DESCRIPTION OF THE TASK: Rewrite the data below with "row label" renamed to "row heading", leaving everything else the same.

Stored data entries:

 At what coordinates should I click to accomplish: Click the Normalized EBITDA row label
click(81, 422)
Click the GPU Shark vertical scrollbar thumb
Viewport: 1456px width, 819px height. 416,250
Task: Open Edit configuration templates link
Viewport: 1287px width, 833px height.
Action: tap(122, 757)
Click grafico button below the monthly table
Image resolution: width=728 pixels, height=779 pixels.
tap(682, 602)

TASK RESPONSE:
 At what coordinates should I click to accomplish: Click the Normalized EBITDA row heading
click(81, 422)
Click the GPU Shark vertical scrollbar thumb
Viewport: 1456px width, 819px height. 416,250
Task: Open Edit configuration templates link
Viewport: 1287px width, 833px height.
Action: tap(122, 757)
Click grafico button below the monthly table
Image resolution: width=728 pixels, height=779 pixels.
tap(682, 602)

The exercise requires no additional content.